LOS ANGELES (CBS) — Washington political representatives ask how the Pakistanis couldn't have known Osama Bin Laden was living in their midst just 35 miles from Islamabad, and a half mile from a Pakistani military academy that was the equivalent of West Point.
In an interview with CBS Evening News anchor Katie Couric, Director Leon Panetta, joined the chorus of skeptics about the Pakistani claim that they never knew Osama Bin Laden was living in their country. When Couric asked him if he thought Pakistani's had some idea of what was coming on, Panetta laughed.
"Well that's why there are questions here that I think the best people to respond to those questions are the Pakistanis," he said.
Later, Panetta was quoted as telling Sen. Dianne Feinstein and other lawmakers that either the Pakistani government was secretly involved in Bin Laden or it was incompetence.
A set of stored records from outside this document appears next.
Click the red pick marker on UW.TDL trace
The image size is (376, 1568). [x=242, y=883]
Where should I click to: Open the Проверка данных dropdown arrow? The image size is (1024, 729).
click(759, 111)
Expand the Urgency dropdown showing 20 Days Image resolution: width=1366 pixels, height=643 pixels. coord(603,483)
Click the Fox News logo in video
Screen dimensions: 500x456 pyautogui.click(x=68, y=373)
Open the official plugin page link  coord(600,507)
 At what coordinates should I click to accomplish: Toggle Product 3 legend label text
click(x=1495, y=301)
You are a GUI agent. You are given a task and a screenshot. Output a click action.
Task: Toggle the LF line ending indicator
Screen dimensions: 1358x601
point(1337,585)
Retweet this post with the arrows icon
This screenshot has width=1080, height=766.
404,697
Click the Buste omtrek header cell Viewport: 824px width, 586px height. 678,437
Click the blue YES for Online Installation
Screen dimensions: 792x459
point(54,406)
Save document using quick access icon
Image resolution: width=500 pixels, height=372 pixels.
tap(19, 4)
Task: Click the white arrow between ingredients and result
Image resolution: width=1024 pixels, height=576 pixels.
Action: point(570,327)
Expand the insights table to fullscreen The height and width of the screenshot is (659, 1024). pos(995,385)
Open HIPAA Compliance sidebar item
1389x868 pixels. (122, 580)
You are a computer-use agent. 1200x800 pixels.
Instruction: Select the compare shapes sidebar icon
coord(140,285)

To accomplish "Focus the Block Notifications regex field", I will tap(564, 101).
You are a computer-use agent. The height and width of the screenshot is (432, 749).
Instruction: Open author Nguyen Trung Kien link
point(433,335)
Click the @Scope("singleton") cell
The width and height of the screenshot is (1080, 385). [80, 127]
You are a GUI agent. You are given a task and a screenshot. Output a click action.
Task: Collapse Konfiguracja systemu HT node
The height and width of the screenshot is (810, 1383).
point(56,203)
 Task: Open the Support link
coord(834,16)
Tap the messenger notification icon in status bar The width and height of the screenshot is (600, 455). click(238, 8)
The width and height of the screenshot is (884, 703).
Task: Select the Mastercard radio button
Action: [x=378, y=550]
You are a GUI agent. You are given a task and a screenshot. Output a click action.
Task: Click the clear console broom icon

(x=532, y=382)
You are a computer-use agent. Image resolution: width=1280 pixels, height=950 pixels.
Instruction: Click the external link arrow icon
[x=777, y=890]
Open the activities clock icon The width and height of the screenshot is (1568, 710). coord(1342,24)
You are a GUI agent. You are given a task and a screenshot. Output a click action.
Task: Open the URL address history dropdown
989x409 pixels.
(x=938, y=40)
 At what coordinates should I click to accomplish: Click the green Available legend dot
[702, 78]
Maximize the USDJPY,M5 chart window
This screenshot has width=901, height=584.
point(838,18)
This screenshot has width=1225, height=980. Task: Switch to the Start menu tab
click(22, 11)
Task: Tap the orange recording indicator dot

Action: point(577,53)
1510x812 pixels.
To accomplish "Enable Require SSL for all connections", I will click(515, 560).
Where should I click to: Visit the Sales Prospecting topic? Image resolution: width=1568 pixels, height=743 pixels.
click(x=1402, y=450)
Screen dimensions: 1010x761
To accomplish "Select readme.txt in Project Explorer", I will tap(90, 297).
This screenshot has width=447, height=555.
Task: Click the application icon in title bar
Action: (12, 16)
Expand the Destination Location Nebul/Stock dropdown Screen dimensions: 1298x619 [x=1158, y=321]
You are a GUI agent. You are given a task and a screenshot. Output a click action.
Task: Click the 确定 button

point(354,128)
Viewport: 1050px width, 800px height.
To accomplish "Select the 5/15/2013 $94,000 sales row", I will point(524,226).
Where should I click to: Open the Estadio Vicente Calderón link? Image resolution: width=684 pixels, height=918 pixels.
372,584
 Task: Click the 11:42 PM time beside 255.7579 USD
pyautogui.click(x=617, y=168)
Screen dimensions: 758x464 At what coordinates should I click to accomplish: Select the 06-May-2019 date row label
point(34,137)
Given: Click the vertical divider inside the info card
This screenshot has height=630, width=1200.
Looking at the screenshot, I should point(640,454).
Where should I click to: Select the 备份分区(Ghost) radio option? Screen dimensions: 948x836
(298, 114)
Feinstein says Congress might consider cutting nearly $1.3-billion in aid to Pakistan.
"I think we have to know whether they knew, the Pakistanis knew. If they didn't know, why didn't they know."
The growing controversy is being fanned by front page newspaper headlines and by new revelations that Bin Laden had lived in the high profile compound for as long as six years.